Military Embedded Systems

2014 Influential Women in Defense Electronics: Jane Donaldson, President of Annapolis Micro Systems, Inc.

Story

March 06, 2014

John M. McHale III

Editorial Director

Military Embedded Systems

2014 Influential Women in Defense Electronics: Jane Donaldson, President of Annapolis Micro Systems, Inc.

Jane (Jenny) Donaldson started Annapolis Micro Systems, Inc. in 1982 with Bob Donaldson and Lawrence Marshall, Jr., serving as the company's first president. Annapolis performed custom engineering: software for ground stations for Comsat, point-of-sale terminals for Schlumberger, medical instruments, contract assembly for IBM, and ASIC design for Atmel, in addition to touch technology work with IBM fellow Evon Greanias. In 1994, Jenny guided the company's transition from custom engineering to FPGA-based products. She has a B.A. in Philosophy and a minor in English from the University of Washington and took Computer Science classes in the late 1970s at the University of Maryland.

Q: What are the biggest challenges you face every day as a woman in the defense industry?

Oddly enough, I have never found any challenges caused by just being a woman. My main challenges are as a businessperson in the high-tech community: Pick the right product and develop and implement a tight plan for getting it developed, marketed, manufactured, and sold under budget and within a reasonable timeframe. Keep the customers happy. Keep the cash flowing in and out.

Q: How do you overcome those challenges? What or who is your inspiration?

I think hard all the time, work hard all the time, and constantly review everything and try to do better at everything. I work with the staff, particularly senior management, to help them do the same thing. For inspiration it starts with my parents, Ben and Jane Van Zwalenburg, who taught me by example that:

1. Every human being has a unique and intrinsic value.

2. Work has an inherent worth and we should do every task to the best of our ability.

3. I could and should use my talents to do something significant, to be a useful member of society.

My husband, Bob Donaldson, has stood by me and worked with me through every challenge life has offered us.

Our mentor, Evon Greanias, IBM fellow, taught us that in technology, if you are not pushing the envelope then you are wasting everyone’s time and money, and that doing your absolute best is not good enough. It must work and must be on time.

Q: How can women be more prepared to enter the male-dominated defense industry and, for that matter, traditionally male fields such as the engineering profession?

My advice for others, both male and female:

1. Figure out your strengths, and play to them.

2. Be brave. You need to make mistakes in order to learn. If you never make mistakes, then you are not pushing yourself hard enough.

3. Challenge yourself. Often and always. You will be surprised to see what you can accomplish.

Q: During your career in the defense electronics industry what have been the most significant events and disruptive technologies?

Technology-wise it would be FPGAs and their development as a key tool for high-level signal processing in radar and electronic warfare platforms. We have been using FPGAs for processing since 1992. Today we are designing our 14th modular family of FPGA processing boards. A significant event would be a procurement one – the COTS initiative, introduced 20 years ago by then Secretary of Defense William Perry. COTS has changed the way the defense industry procures state-of-the-art technology and, along with common standards such as OpenVPX, enabled commercial processing technology to quickly and efficiently benefit the warfighter.

Q: The defense market’s budget-constrained environment makes forecasting tough.

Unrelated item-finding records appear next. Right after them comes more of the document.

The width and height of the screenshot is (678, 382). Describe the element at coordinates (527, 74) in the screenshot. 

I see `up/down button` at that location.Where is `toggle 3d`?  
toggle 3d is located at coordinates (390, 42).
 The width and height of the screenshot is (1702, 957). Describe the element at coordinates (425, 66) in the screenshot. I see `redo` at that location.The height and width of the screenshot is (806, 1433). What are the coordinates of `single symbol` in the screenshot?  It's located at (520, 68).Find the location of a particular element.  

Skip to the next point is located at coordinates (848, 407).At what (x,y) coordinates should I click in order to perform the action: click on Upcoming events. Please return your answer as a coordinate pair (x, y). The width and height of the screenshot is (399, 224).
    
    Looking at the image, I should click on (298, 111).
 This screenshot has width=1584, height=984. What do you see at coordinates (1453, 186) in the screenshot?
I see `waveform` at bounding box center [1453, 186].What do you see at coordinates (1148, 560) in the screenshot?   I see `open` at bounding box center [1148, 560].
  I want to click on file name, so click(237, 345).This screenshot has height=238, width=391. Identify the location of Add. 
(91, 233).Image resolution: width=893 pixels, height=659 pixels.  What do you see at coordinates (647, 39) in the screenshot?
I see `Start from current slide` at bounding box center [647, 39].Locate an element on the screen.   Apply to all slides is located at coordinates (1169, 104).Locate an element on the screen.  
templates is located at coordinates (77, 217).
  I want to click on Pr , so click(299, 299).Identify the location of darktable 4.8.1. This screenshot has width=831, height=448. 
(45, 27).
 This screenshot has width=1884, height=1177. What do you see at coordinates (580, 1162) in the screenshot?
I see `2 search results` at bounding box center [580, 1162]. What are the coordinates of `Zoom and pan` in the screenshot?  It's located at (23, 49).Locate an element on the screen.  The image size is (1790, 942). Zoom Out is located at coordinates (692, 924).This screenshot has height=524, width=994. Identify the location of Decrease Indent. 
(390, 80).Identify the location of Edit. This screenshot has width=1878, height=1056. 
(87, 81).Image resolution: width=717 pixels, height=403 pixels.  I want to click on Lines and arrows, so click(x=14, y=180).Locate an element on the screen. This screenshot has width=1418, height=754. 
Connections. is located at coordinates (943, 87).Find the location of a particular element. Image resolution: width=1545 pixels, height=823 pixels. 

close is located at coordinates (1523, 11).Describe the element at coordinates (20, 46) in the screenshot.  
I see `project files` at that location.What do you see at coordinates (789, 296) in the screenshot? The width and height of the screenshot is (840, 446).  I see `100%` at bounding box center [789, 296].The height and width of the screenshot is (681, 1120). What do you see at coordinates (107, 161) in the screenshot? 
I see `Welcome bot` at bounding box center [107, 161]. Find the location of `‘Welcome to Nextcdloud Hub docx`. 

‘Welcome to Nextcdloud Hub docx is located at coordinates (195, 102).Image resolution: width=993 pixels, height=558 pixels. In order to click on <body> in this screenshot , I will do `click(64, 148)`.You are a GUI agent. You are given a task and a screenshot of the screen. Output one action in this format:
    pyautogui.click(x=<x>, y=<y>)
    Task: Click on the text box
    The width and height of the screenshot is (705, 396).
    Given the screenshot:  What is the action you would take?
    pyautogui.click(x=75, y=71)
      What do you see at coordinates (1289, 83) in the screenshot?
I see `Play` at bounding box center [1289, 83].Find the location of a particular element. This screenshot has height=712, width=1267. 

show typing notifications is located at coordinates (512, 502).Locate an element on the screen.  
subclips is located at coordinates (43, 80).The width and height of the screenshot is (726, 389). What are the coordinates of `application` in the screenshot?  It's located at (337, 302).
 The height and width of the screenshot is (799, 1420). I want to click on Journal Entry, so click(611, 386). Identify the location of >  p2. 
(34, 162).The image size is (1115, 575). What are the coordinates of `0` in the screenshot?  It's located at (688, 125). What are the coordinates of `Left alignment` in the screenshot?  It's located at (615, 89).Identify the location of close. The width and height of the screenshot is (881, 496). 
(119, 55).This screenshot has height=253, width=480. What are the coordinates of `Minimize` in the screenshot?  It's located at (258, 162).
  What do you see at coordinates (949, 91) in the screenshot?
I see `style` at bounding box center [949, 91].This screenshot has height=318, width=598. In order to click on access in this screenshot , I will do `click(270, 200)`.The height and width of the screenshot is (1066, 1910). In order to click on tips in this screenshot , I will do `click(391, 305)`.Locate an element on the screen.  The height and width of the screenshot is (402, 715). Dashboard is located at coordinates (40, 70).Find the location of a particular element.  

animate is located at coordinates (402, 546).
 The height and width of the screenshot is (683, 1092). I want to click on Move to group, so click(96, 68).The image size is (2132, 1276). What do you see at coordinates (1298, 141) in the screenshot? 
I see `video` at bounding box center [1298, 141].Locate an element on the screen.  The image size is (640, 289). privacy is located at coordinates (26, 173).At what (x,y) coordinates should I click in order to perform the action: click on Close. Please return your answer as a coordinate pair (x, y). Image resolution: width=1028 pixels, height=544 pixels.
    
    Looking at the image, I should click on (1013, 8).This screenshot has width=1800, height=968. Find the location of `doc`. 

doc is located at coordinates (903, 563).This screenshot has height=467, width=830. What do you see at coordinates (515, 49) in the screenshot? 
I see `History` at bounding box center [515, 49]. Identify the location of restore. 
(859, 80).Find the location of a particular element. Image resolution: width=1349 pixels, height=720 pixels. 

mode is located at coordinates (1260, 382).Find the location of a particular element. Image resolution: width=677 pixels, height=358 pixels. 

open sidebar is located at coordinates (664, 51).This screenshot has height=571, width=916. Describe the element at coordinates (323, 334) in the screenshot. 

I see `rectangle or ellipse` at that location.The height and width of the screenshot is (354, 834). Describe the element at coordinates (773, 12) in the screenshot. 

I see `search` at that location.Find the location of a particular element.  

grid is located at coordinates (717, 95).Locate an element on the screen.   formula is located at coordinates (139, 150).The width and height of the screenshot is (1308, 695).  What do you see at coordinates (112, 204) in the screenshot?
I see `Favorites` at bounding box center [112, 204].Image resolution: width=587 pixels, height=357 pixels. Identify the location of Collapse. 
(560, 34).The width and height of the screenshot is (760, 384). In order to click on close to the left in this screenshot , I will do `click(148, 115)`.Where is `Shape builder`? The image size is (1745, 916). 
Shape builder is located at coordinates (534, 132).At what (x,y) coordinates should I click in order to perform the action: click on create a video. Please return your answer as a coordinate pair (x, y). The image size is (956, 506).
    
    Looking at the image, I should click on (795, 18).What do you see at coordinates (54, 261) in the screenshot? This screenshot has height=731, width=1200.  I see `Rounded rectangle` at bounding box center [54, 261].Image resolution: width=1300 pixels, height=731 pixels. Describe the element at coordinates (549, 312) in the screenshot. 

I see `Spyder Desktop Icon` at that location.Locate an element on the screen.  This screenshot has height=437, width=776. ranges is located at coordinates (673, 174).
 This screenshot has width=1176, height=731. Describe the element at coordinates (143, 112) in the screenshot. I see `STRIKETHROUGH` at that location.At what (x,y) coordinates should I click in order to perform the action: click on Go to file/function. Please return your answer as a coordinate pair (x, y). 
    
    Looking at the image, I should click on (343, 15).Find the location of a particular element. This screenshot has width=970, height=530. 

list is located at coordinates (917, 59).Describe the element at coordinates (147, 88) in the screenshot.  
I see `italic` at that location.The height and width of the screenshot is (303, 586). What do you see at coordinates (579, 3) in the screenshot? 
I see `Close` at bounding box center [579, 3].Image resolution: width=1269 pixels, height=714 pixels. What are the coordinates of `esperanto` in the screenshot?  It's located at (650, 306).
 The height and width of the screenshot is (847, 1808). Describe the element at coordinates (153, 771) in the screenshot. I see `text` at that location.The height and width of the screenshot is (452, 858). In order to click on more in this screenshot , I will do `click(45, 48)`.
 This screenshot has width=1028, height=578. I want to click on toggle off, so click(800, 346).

Given that fact, what segments of the military market will have the most growth potential over the next five years for producers of defense electronics?

I foresee at least another four or five years of technology improvements in FPGAs, A/D, D/A, and Solid State Drives (SSDs) – the fields we currently care most about. We’ve geared our new line of products, which combine the latest FPGA technologies, the connectivity and speed possible from OpenVPX architectures, and high-performance A/D and D/A, to meet the current and near-term needs of our customers in defense applications such as radar, signal processing, Signals Intelligence (SIGINT), Electronics Intelligence (ELINT), and communications. We see these applications having the most growth, especially in the current budget-constrained environment where the government and primes will look to outsource more to embedded computing companies who develop COTS products to fit needs not being filled in the market. This is something that we believe customers have the money for and will pay for, if it were available. We review the latest available technology and put that together with our technical abilities.

Over the next few years it will be about advancing the state-of-the-art, providing a good resolution to needs, and doing it within the budget customers have for particular problems and within the timeframe in which the need will exist. Then we go for it.